A crisis is brewing at the Nigeria National Petroleum Company Limited (NNPCL) Staff Cooperative Multipurpose Society, Lagos, following allegations of financial misappropriation against executives.
Some aggrieved members of the society have urged the Economic and Financial Crimes Commission (EFCC) to investigate the alleged diversion of funds in the association and attempts to obstruct a forensic audit into the cooperative’s financial records.
The society, which comprises over 4,000 members drawn from NNPCL employees, is also caught up in leadership tussles as the members allege that the executives have refused to render financial accounts since 2022.
At the heart of the controversy is an alleged N806 million loss as captured in the cooperative’s 2022 financial report.
Members also accused the management of planning to pay N180 million to a contractor for a failed project without justification.
Addressing journalists on behalf of the aggrieved members yesterday in Abuja, Elder Ante Ante said the crisis has festered due to the refusal of the committee to convene a statutory Annual General Meeting (AGM) to address the audit findings and concerns raised by members.
He alleged that efforts to institute a forensic audit, reportedly proposed by the President of the Society, Adebusuyi, have been frustrated by other members of the management committee, who he accused of resisting accountability.
Rather than convene the statutory Annual General Meeting (AGM) to address concerns raised in the 2022 audit, Ante said the committee members have been caught up in power struggles.

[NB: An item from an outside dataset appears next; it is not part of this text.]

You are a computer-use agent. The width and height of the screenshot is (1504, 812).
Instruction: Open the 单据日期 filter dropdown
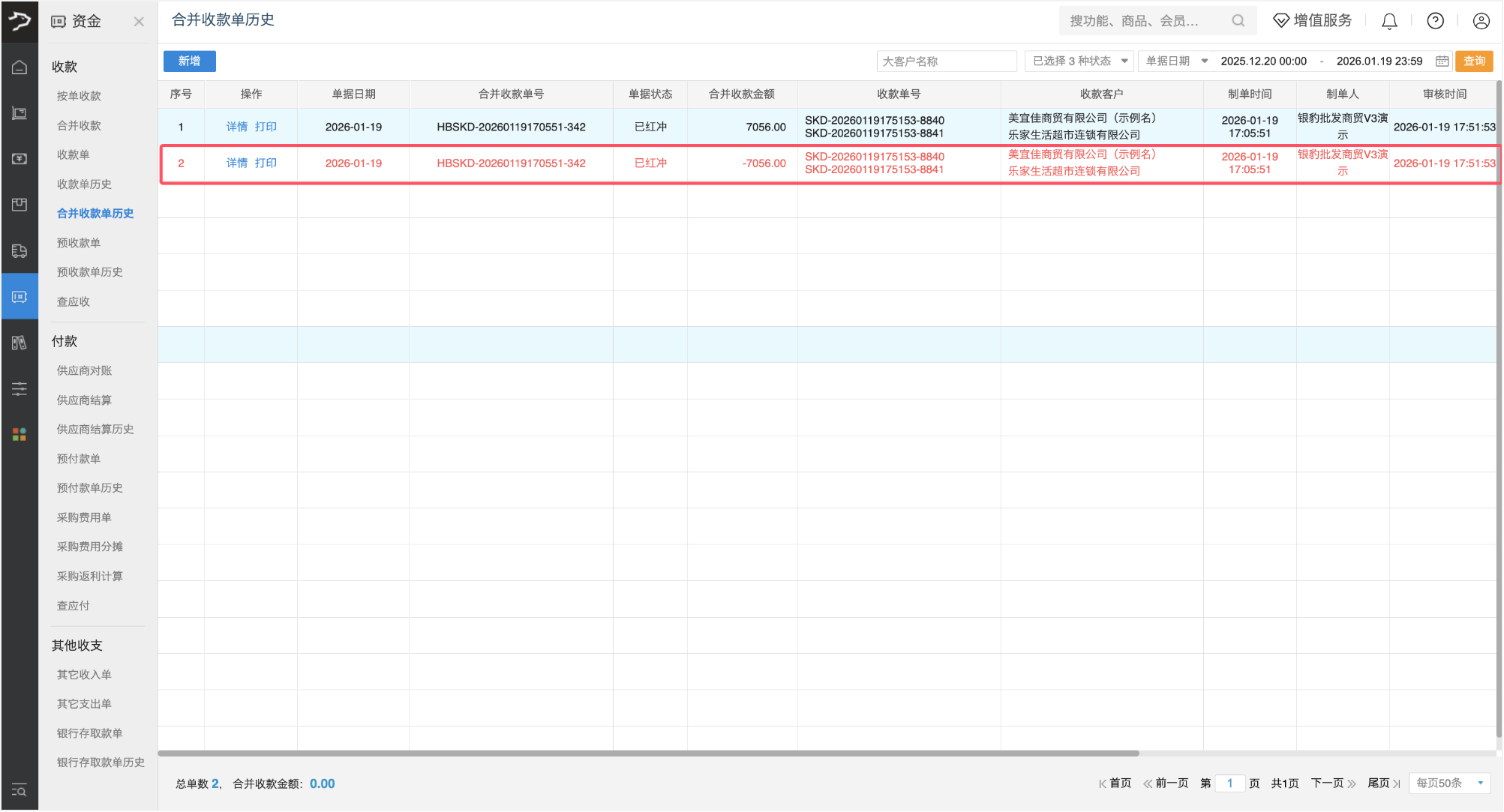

He added that all efforts to institute an independent forensic audit, reportedly proposed by the society’s President, were allegedly blocked by committee members opposed to scrutiny.
Ante recalled that the society had faced a similar scandal between 2011 and 2015, when a former president was indicted and forced by the EFCC to refund misappropriated funds.
Ante observed that members insisted that only an independent audit firm can credibly assess the true state of the society’s finances, saying that such a firm should not be the one imposed by the Lagos State Ministry of Commerce, Cooperative, Trade and Investment, which the members accuse of partisanship and complicity in the ongoing crisis.